(Stored items)

━━━

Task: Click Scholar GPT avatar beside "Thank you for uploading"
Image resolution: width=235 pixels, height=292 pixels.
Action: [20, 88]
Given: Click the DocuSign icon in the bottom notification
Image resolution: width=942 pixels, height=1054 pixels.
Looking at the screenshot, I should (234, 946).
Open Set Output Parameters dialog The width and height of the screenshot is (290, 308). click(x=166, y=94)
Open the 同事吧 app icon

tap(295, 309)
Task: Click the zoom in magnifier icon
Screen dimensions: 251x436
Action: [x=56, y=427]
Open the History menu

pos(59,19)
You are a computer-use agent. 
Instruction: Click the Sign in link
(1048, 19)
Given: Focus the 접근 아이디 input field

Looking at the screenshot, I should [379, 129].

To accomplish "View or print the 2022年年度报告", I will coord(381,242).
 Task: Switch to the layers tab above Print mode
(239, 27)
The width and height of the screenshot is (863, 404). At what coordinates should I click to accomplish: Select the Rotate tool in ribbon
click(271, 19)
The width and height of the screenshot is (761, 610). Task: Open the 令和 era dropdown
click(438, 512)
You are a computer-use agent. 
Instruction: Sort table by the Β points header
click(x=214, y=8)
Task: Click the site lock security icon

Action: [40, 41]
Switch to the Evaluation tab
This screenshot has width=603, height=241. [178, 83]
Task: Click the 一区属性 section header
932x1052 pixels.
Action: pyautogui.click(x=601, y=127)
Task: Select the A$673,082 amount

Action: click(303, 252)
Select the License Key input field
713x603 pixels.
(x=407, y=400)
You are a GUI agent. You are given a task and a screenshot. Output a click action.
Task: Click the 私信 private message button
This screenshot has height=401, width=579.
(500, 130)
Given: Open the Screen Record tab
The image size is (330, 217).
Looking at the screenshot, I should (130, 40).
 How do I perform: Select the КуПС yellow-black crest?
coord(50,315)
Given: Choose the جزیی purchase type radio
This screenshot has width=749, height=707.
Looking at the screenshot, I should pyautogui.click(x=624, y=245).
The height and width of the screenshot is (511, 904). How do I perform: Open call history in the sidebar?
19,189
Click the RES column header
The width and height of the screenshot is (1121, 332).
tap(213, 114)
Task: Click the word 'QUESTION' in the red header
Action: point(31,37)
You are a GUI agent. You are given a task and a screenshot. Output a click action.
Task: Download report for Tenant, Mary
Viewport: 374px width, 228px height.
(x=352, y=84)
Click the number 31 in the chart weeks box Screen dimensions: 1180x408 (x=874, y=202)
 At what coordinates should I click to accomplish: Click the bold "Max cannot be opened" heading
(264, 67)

━━━

Exact duplication is required for the lines above, from the line that contains "Task: Click the 一区属性 section header" to the line that contains "Task: Click the 私信 private message button", inclusive; omit all others.

Task: Click the 一区属性 section header
932x1052 pixels.
Action: pyautogui.click(x=601, y=127)
Task: Select the A$673,082 amount

Action: click(303, 252)
Select the License Key input field
713x603 pixels.
(x=407, y=400)
You are a GUI agent. You are given a task and a screenshot. Output a click action.
Task: Click the 私信 private message button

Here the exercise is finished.